= Indiana Alcohol and Tobacco Commission =

State agency in Indiana, United States

The Indiana Alcohol and Tobacco Commission is an Indiana state government agency.

== History ==
The Indiana Alcoholic Beverage Commission was created by an Act of the Indiana General Assembly in 1933, following the repeal of Prohibition. On July 1, 2001, the name was changed to the Alcohol and Tobacco Commission.

The Commission aims to protect the economic welfare, health, peace and morals of Indiana citizens, to regulate and limit the manufacture, sale, possession, and use of alcohol and alcoholic beverages, and to provide for the raising of revenue.

== Operations ==
The Commission is composed of four members appointed by the Governor of Indiana.
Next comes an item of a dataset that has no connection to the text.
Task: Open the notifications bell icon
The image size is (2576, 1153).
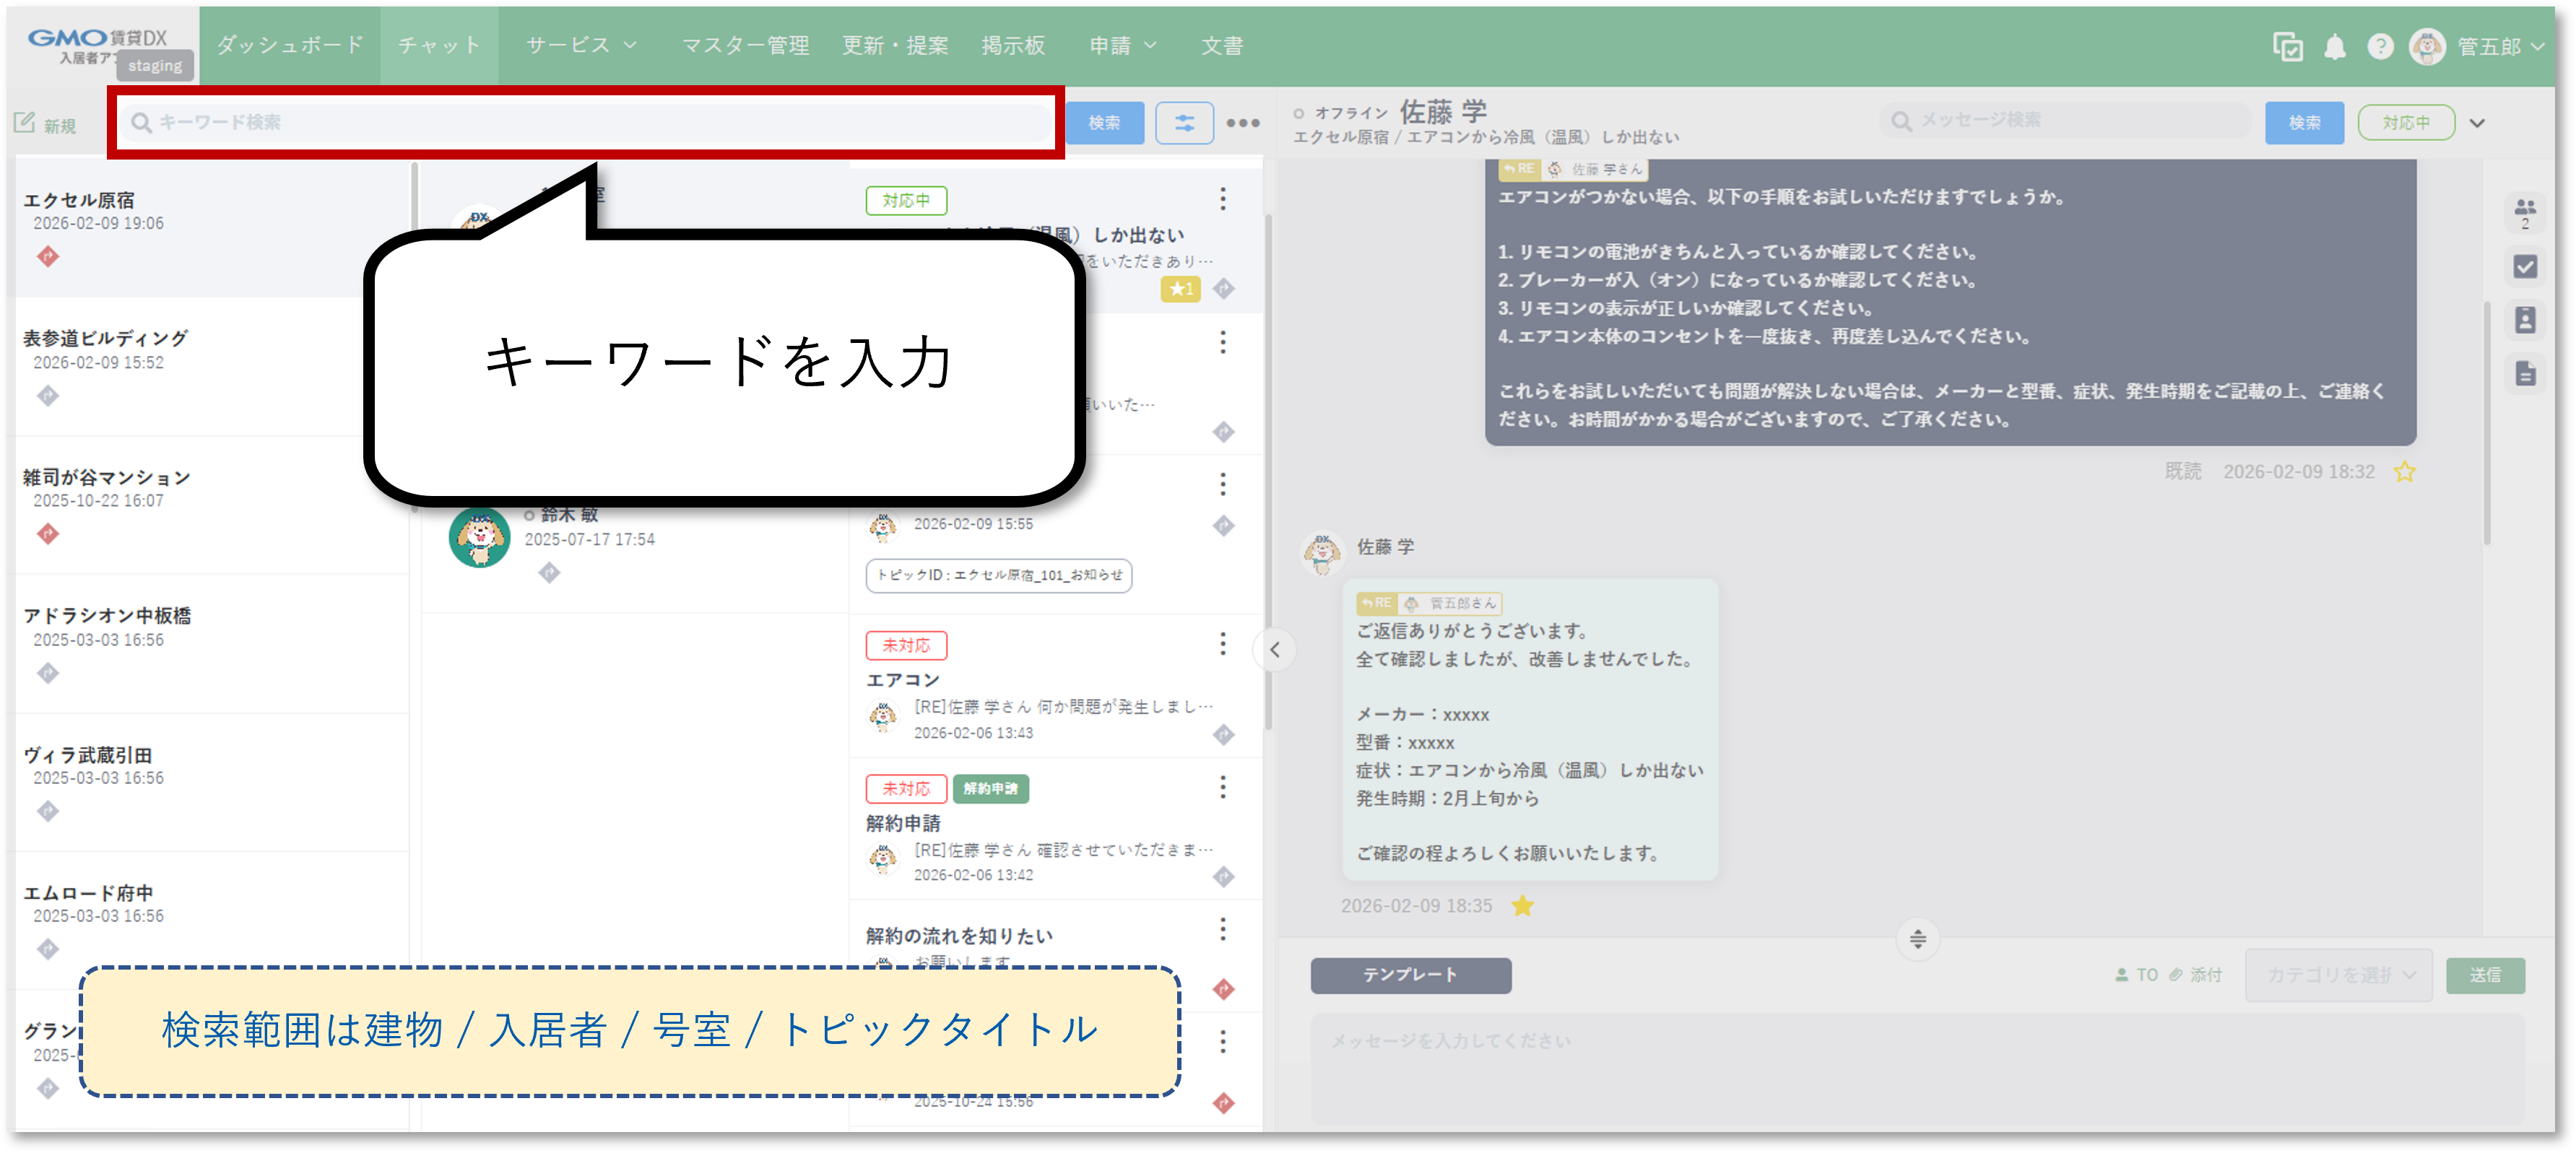Action: (2334, 46)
There are also local alcoholic beverages boards in each of the state's 92 counties that consider and review all applications for alcoholic beverage permits in their particular area. The State Excise Police enforcement of the laws of the state of Indiana related to alcoholic beverages and rules of the Commission are enforced by the Indiana State Excise Police.

The Commission licenses and regulates permits for the manufacture, operation or sale of alcoholic beverages at all restaurants, breweries, wineries, grocery stores, hotels, drug stores, package stores, stadiums, civic centers, social and fraternal clubs, horse tracks, and river boats throughout the state. In addition, the Commission also licenses and regulates the permits of every bartender, waiter, waitress, salesperson, and clerk associated with the sale or service of alcoholic beverages.